Schaalman le sonrió a su jefe y salió por la puerta con paso vacilante.
Salió a la calle y caminó sin rumbo, como los restos de un naufragio, en el torbellino de la multitud. Era viernes y se estaba poniendo el sol. «Bienvenida la novia sabbat», pensó Schaalman, y tosió con una especie de risa. Se esfumaba toda esperanza de que el conjuro zahorí se hubiera equivocado. La Creación estaba agitando a su propio golem delante de su cara, como un juguetito para hacer saltar a un gato. Y el viejo bobo de Schaalman, danzando como un idiota; ya intentó una vez ser más listo que el Todopoderoso.
Las atracciones nocturnas del Lower East Side estaban despertando para la acción. Clientes con sus mejores galas abarrotaban las salidas de los teatros y las salas de baile, y los casinos y los bares arrojaban una luz tenue y amarilla a la calle. Pero Schaalman apenas se daba cuenta de nada. Alguien se topó con él y un cuchillo le rajó el bolsillo izquierdo del pantalón. Miró cómo huía el ladrón, sin hacer nada por seguirle, pues llevaba la cartera en el otro lado; pero, aunque le hubieran robado, no se habría quejado: aquel lugar era un reflejo del Infierno, del Sheol, el Pozo del Abandono. Una simple muestra de lo que estaba por llegar.

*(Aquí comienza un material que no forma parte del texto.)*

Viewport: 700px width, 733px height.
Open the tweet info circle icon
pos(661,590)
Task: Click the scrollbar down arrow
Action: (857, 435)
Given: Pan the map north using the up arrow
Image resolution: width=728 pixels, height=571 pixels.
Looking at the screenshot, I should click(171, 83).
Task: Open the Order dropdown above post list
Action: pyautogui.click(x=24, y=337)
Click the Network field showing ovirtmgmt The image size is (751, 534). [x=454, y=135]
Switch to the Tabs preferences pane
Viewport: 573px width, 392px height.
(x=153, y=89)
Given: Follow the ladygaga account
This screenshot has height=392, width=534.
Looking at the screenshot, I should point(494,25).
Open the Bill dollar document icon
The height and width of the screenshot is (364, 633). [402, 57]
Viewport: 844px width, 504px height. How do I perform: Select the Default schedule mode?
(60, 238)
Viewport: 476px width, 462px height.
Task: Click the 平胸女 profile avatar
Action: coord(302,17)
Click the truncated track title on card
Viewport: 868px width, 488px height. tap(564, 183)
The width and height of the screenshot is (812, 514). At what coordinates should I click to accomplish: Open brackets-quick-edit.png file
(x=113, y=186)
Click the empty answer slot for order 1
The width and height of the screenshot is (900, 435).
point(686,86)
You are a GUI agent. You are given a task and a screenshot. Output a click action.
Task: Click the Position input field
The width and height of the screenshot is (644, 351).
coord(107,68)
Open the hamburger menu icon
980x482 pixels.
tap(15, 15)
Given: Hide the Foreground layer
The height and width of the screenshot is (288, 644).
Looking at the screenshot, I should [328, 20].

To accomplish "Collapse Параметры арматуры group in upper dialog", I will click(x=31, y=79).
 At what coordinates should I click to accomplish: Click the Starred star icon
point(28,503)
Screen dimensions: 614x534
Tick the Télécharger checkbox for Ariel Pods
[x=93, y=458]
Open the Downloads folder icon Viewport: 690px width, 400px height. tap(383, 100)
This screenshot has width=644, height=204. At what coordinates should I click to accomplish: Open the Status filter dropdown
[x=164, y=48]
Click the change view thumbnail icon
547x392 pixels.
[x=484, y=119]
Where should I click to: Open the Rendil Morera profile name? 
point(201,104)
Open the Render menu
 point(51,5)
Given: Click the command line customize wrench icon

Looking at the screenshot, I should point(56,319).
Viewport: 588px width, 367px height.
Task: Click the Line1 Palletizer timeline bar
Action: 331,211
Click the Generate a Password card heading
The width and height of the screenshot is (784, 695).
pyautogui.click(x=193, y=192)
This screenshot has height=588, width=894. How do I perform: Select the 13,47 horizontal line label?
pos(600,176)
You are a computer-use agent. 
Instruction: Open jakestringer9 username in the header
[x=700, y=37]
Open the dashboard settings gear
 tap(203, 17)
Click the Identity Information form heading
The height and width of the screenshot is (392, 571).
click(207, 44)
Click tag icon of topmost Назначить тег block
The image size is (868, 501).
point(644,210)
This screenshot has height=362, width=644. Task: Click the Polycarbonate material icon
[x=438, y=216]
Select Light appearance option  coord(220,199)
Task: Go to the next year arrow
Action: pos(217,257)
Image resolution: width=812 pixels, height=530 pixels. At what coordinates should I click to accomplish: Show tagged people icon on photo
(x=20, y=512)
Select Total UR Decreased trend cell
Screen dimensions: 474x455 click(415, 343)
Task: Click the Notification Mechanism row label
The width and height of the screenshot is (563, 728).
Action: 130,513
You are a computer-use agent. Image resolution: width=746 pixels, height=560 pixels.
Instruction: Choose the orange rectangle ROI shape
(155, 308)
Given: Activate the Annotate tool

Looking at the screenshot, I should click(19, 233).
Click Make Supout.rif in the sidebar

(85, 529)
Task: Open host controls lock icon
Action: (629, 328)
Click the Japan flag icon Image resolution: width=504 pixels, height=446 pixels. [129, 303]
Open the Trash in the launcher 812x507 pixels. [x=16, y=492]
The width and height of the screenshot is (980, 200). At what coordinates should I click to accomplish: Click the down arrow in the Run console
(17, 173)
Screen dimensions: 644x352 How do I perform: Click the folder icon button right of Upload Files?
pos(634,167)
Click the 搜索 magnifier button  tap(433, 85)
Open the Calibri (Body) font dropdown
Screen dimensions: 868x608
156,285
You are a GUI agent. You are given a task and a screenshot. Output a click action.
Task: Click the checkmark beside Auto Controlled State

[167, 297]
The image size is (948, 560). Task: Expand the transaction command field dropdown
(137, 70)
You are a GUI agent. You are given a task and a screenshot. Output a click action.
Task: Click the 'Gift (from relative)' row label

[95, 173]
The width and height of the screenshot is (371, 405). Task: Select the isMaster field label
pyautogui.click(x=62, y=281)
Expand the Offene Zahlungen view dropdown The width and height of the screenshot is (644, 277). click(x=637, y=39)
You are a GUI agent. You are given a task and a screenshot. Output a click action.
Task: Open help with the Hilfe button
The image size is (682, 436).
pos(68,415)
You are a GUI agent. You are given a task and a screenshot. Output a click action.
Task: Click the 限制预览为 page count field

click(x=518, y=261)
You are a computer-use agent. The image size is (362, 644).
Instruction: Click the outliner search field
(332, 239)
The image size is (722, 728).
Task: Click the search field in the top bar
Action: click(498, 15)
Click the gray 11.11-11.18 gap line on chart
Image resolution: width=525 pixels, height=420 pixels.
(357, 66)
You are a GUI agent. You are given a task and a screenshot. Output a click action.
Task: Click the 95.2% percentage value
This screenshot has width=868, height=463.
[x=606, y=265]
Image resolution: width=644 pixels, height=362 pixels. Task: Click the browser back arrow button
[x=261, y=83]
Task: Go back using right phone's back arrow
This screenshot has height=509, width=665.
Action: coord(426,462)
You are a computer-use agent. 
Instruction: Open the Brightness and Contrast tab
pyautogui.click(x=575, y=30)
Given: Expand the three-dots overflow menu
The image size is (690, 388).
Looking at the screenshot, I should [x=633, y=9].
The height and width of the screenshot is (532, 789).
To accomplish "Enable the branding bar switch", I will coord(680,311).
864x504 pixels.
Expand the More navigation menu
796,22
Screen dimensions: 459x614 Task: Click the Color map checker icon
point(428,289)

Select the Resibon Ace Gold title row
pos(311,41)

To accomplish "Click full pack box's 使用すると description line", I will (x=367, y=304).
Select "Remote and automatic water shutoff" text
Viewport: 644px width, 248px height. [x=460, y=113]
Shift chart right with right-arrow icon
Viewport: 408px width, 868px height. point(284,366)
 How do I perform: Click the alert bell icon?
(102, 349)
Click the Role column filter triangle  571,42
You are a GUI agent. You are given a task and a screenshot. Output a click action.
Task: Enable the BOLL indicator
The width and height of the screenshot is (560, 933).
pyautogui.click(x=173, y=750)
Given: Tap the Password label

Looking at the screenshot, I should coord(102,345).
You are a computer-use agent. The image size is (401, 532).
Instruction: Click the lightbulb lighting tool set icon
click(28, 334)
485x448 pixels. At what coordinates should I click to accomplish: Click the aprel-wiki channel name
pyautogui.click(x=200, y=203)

El gentío lo llevó como en volandas hasta depositarlo en la puerta de un bar, en el que entró y ocupó una mesa. Allí, un hombre con el delantal sucio le plantó delante una bebida, una cerveza aguada que sabía a posos y trementina. Él se la tragó, seguida de otra y de un whisky. Una chica con una peluca de rizos rubios y poco más se sentó a su lado, le preguntó algo coquetamente en inglés y le puso una mano en el muslo. Él negó con la cabeza, enterró el rostro en el cuello de ella y se puso a sollozar.
Al final, la joven se lo llevó escaleras arriba, a un miserable dormitorio en el que lo tumbó sobre el colchón de muelles antes de quitarle los pantalones. Él observó con indiferencia cómo ella encontraba la cartera, fruncía el ceño al ver el contenido y se quedaba con todos los billetes salvo uno. Después se le subió encima. Y dio comienzo un espectáculo mudo, una bufonada del acto del amor; pero, como él no reaccionaba, ella no tardó en darse por vencida. Se encogió de hombros, buscó detrás del colchón y sacó una bandeja de esmalte negro desconchado. Encima había una pipa delgada, una lámpara de aceite achaparrada, una aguja de metal y varios montoncitos de algo que parecía alquitrán. La chica encendió la lámpara, pinchó uno de los montones con la aguja y lo sostuvo sobre la llama. Cuando empezó a humear, lo metió dentro de la pipa, se llevó ésta a los labios e inhaló profundamente. Cerró los ojos parpadeando, con una expresión que parecía de placer; al abrirlos, vio a Schaalman observándola. Con una sonrisa, le preparó otra vez la pipa y se la pasó.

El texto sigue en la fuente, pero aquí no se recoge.